La succession de Jiang Zemin, la réélection de George Bush et les élections à Taiwan ont créé un nouveau contexte pour le développement des relations entre Taipei et Pékin. Deux colloques, à Paris et à Madrid, ont voulu cerner leur évolution. Les conclusions sont plutôt sombres
Le départ soudain du président Jiang Zemin [江澤民] de la scène politique chinoise, la reconduction (à peine moins surprenante pour beaucoup) de George Bush pour un second mandat à la Maison-Blanche, et les adieux, attendus mais déplorés, de Colin Powell au secrétariat d'Etat américain ont, quelques mois après la réélection du président Chen Shui-bian [陳水扁], achevé de planter le nouveau décor dans lequel les relations sino-taiwanaises sont appelées à se développer au cours des quatre prochaines années. Il était donc on ne peut plus opportun de réexaminer celles-ci pour en déterminer l'évolution prévisible. C'est à cet exercice de haute voltige que se sont livrés une quinzaine de spécialistes internationaux réunis à Paris, le 23 novembre, puis à Madrid, deux jours plus tard, à l'initiative de l'Alliance européenne pour les Etudes asiatiques (EAAS) basée à Leyde, aux Pays-Bas.
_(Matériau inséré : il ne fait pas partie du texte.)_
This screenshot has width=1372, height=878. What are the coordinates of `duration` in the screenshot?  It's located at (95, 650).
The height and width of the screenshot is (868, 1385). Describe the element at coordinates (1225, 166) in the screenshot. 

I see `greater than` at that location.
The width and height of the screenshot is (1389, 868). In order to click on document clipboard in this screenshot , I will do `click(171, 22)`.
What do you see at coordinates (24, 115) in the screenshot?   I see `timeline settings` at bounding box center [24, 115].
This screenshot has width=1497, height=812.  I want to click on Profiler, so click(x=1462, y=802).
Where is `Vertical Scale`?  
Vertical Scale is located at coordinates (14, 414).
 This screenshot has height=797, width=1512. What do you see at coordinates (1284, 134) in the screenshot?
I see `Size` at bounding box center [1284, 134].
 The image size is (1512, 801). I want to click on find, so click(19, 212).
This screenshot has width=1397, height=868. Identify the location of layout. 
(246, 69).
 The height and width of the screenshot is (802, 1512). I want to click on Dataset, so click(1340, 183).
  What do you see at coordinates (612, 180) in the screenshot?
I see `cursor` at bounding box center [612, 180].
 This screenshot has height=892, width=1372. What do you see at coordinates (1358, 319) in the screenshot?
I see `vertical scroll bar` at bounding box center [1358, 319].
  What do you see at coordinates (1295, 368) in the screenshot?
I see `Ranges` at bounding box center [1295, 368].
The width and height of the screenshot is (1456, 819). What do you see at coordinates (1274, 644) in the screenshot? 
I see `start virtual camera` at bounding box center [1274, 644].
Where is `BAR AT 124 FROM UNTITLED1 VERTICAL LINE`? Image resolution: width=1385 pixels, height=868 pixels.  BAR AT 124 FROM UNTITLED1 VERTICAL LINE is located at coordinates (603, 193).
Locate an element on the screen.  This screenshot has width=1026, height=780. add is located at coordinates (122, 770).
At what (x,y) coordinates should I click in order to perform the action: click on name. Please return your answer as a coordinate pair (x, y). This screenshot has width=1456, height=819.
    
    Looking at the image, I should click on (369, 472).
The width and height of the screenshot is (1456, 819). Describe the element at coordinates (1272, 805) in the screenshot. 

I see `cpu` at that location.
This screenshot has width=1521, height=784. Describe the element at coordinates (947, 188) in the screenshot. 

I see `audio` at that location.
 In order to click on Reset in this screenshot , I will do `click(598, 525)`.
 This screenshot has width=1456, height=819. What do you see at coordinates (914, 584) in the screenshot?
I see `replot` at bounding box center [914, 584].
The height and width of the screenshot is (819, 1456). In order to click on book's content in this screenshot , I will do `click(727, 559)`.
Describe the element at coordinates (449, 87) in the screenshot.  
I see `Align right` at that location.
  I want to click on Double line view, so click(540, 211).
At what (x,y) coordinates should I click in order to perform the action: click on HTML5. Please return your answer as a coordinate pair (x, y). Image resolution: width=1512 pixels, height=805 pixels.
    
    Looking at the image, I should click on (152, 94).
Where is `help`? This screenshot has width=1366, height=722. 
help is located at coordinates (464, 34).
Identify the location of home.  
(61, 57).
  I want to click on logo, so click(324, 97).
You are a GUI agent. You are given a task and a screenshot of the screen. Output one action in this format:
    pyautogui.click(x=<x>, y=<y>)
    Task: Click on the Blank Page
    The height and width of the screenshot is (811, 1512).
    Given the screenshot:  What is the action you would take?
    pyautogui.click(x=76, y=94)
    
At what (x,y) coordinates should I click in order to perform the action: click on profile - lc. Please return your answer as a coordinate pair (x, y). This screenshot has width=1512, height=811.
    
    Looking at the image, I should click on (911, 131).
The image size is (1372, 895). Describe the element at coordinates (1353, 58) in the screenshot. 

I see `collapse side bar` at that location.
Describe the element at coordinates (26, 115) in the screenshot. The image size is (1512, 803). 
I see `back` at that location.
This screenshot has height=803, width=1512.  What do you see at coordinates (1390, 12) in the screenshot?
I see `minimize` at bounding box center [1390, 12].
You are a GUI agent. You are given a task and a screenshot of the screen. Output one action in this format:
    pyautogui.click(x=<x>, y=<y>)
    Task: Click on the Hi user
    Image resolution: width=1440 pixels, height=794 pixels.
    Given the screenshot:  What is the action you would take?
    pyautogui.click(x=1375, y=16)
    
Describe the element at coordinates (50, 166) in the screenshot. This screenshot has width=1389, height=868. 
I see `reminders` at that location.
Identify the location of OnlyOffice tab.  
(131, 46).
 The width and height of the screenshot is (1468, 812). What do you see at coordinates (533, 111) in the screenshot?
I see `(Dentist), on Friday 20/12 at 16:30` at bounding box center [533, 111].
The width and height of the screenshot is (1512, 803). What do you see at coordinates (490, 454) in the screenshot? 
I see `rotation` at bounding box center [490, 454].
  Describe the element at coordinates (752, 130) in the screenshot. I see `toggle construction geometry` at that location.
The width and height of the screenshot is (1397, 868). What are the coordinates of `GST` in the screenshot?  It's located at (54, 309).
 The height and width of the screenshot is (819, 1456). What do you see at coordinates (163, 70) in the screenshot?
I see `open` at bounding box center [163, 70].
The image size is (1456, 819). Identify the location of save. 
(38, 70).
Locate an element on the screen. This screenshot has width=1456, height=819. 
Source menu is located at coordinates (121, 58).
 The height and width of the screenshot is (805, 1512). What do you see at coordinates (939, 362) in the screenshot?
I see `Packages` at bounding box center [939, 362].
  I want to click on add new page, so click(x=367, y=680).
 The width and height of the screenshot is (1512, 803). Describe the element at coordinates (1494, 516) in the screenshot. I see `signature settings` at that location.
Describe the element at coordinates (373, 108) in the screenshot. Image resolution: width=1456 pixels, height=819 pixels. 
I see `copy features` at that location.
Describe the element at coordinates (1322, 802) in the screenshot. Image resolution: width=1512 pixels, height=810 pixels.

Comme devait le souligner d'entrée de jeu à Paris Linda Jakobson, chargée de recherche à l'Institut finlandais des affaires internationales, le mot anglais qui revint le plus souvent à Paris pour qualifier l'état des rapports entre la Chine continentale et Taiwan, grim (sinistre, menaçant), n'incitait pas vraiment à l'optimisme. La réflexion qui se poursuivit à Madrid n'inspira pas un jugement fort différent. Tout au plus pourra-t-on objecter que les deux colloques se tinrent avant les législatives du 11 décembre à Taiwan et qu'en privant le Parti démocrate-progressiste (DPP) d'une majorité parlementaire, celles-ci peuvent avoir favorisé une légère accalmie en court-circuitant les projets de réforme constitutionnelle et de référendum national du président Chen Shui-bian qui irritaient au plus haut point la direction chinoise à Pékin. C'est, en tout cas, une des lectures possibles des résultats du scrutin.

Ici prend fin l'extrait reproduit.